02/09/2024 | TU Graz news

By Falko Schoklitsch

When we fall in love, the microorganisms that colonise our bodies play a decisive role. The reason for this lies in evolutionary history.

When we like a person, the microbiome also has a hand in it. Image source: Adobe Stock - metamorworks

Whether it’s love at first sight or an acquaintanceship that deepens over time – at the beginning of every relationship there’s that one point where it “clicks” between two people. The fact that this happens is due to our evolutionary history and is not just to do with obvious reasons such as visual attractiveness or common interests. Rather, nature has arranged that our choice of partner is also influenced by our microbiome, i.e. the entirety of the microorganisms that live on and in us.

The more different, the better

“Choosing a partner is not just about beauty, but about volatile substances, the body’s own odours, and these are produced by the microbiome. And the more the other person is differently populated here compared to ourselves, the more attractive we find that person,” explains Gabriele Berg, head of the Institute of Environmental Biotechnology at Graz University of Technology (TU Graz). Evolution has had a hand in this because the immune system has had to constantly adapt over the course of time and still has to do so in order to prepare itself against new pathogens and environmental influences. Offspring with the most diverse immune systems possible have the best chance of such an adaptation.

“From an evolutionary perspective, it therefore makes sense to reproduce with someone who has a completely different immune system to yourself,” says Berg. As the composition of the microbiome is strongly driven by the immune system, the circle that began with the microbiome-related choice of partner is then completed in the offspring.

We are slowing down nature ourselves

Incidentally, the fact that this natural mechanism of falling in love doesn’t always work is down to us humans ourselves. We are all too happy to cover up our own fragrances with perfumes or deodorants, and changes in hormone levels caused by medication, such as contraceptive pills, also influence the body’s own “magnetism”. “There are many studies that show this. Of course, it has to be said that other factors also play a role in the end.”

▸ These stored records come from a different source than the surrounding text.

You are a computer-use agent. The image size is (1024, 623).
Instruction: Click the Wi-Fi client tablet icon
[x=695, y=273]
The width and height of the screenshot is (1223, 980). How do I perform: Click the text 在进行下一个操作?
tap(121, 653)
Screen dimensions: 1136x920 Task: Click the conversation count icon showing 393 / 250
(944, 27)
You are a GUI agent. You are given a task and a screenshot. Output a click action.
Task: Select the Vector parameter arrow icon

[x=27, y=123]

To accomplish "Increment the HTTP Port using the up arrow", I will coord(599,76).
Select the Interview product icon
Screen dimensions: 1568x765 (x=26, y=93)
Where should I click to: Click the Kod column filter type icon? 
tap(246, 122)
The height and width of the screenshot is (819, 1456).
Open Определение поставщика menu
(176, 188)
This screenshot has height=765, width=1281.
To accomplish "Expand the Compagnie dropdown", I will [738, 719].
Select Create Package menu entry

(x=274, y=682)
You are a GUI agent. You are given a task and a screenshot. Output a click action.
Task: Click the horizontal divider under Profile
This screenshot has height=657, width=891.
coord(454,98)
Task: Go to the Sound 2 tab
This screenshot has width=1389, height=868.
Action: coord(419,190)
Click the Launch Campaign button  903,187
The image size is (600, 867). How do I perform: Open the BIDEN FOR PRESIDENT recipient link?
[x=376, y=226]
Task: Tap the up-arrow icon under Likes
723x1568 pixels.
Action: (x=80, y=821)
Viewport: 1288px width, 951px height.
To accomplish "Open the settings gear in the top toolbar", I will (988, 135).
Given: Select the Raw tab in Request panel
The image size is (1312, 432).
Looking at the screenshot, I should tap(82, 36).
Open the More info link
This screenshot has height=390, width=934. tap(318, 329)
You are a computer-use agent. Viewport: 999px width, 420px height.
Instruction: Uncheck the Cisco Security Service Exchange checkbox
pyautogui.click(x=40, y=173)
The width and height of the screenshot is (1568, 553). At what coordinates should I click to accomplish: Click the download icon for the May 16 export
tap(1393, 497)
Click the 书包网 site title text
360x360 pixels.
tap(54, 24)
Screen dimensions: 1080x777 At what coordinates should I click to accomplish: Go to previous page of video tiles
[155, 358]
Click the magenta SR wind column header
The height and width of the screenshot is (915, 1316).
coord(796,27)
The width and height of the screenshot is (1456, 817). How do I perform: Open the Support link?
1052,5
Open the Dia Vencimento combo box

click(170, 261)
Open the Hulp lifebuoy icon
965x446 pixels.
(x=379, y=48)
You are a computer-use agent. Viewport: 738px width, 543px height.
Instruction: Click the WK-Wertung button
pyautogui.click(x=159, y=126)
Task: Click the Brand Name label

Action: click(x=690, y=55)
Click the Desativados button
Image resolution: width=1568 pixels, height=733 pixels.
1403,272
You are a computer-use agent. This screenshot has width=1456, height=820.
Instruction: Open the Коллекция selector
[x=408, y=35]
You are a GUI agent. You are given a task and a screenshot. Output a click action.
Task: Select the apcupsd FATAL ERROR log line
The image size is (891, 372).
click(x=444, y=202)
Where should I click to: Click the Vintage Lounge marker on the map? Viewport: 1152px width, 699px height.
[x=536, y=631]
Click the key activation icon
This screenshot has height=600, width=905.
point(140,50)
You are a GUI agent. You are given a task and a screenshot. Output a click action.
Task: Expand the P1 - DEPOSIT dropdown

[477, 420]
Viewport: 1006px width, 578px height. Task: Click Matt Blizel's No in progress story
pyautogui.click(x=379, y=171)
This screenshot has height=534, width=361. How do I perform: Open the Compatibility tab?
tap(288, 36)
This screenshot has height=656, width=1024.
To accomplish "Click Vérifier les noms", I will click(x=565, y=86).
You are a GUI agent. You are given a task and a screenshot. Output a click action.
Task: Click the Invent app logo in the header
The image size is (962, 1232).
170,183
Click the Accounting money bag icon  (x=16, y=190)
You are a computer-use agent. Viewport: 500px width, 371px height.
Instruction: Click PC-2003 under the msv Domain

The influence of other factors affects the long-term prospects of a relationship even more. Just because nature brings two people together who could produce offspring with the most diverse immune system possible, does not mean that they will participate in a long and happy love affair. “Evolution is so selfish in this case that it only brings people together because of the good reproductive prospects, even if these people may not have so many interests in common. For a long-term partnership, some would probably prefer to look for different partners,” says Gabriele Berg.